NixOS / nixpkgs

Nix Packages collection & NixOS
MIT License
18.05k stars 14.1k forks source link

ZFS SSH decryption with boot.zfs.extraPools is worse with systemd initrd than with scripted intird #291223

Open illode opened 8 months ago

illode commented 8 months ago

Describe the bug

Using the scripted initrd, one can run zpool import -a; zfs load-key -a && killall zfs over SSH to decrypt all pools (not just root) and make the boot process to continue (wiki).

When using the systemd initrd, this doesn't work, and there is no clean replacement that I could find / think of. Non-root pools have to be decrypted using zfs-load key, then systemd-tty-ask-passsword-agent needs to be run for the root pools.

Steps To Reproduce

Steps to reproduce the behavior:

  1. Add additional pools to boot.zfs.extraPools
  2. Use the systemd initrd
  3. Attempt to decrypt over SSH

Expected behavior

All available pools can be painlessly imported & decrypted at boot time over SSH.

Additional context

Running systemd-tty-ask-password-agent will allow the boot to continue, but the SSH server shuts down before the prompt for the remaining pools appears, so the boot process gets stuck waiting for decryption credentials for the extraPools.

Using the old command will:

  1. Complain that the killall command can't be found. Easy fix, but adding it still doesn't fix anything.
  2. Leave the systemd-tty-ask-passsword-agent prompt waiting, sosystemd-tty-ask-password-agent has to be run after unlocking everything anyways.
  3. Cause the boot to fail. Since everything was already decrypted, zfs load-key will complain Key load error: Key already loaded for <poolname>, which makes systemd-tty-ask-password-agent error, which makes the decryption systemd unit fail, which stops the boot process.

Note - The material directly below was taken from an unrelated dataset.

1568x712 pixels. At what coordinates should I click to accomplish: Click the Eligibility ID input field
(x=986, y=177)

Running zpool import -a && zfs load-key -L prompt <extrapool1> <extrapool2> then systemd-tty-ask-password-agent works, but is really clunky + makes it so the command varies per machine.

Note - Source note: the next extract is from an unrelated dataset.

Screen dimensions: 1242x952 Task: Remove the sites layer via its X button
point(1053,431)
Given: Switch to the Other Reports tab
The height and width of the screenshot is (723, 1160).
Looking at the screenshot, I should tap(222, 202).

My (hopefully) temporary workaround is this cumbersome script which loads the keys for all encryption roots except the one systemd-ask-password is trying to decrypt. It also only works if there's a single root pool, and needs grep.

set -eu
zpool import -a || true
PRIMARY_POOL="$(systemd-tty-ask-password-agent --list | cut -f 4 -d " " | cut -f 1 -d ':')"
ENCROOT_LIST="$(zfs list -H -t filesystem -o encroot | grep -v "$PRIMARY_POOL" | sort | uniq)"
[[ -n $ENCROOT_LIST ]] && zfs load-key -L prompt $(echo "$ENCROOT_LIST" | tr "\n" " ")
systemd-tty-ask-password-agent --query

Notify maintainers

@ElvishJerricco

Add a :+1: reaction to issues you find important.

james-atkins commented 3 months ago

Replace killall zfs with systemctl restart zfs-import-${poolname}.service? This should work as the password prompt would be killed and then as the pool has been imported already, the import service will complete successfully and the system will continue to boot.

ElvishJerricco commented 3 months ago

Hm, I think the right solution here would be a boot.initrd.zfs.extraPools option, indicating pools that ought to be imported and have their keys loaded during initrd instead of stage 2. That way you could just use systemd-tty-ask-password-agent to respond to all prompts, wouldn't have to manually import things at all, and importing would work when you want to enter passwords over the console instead of SSH.

illode commented 3 months ago

Replace killall zfs with systemctl restart zfs-import-${poolname}.service?

This almost works, but it depends on:

  1. Knowing the pool name(s) in advance
  2. All targets having the same pools OR changing the decrypt command depending on the target's setup

Some of my machines have more / different pools than others depending on their needs. I would need to create / generate a separate script for each machine, which is unnecessarily cumbersome and complex.

It would definitely be a viable solution for people with simpler setups, though.

illode commented 3 months ago

Hm, I think the right solution here would be a boot.initrd.zfs.extraPools option, indicating pools that ought to be imported and have their keys loaded during initrd instead of stage 2. That way you could just use systemd-tty-ask-password-agent to respond to all prompts, wouldn't have to manually import things at all, and importing would work when you want to enter passwords over the console instead of SSH.

That sounds like the best solution. I can take a stab at implementing it.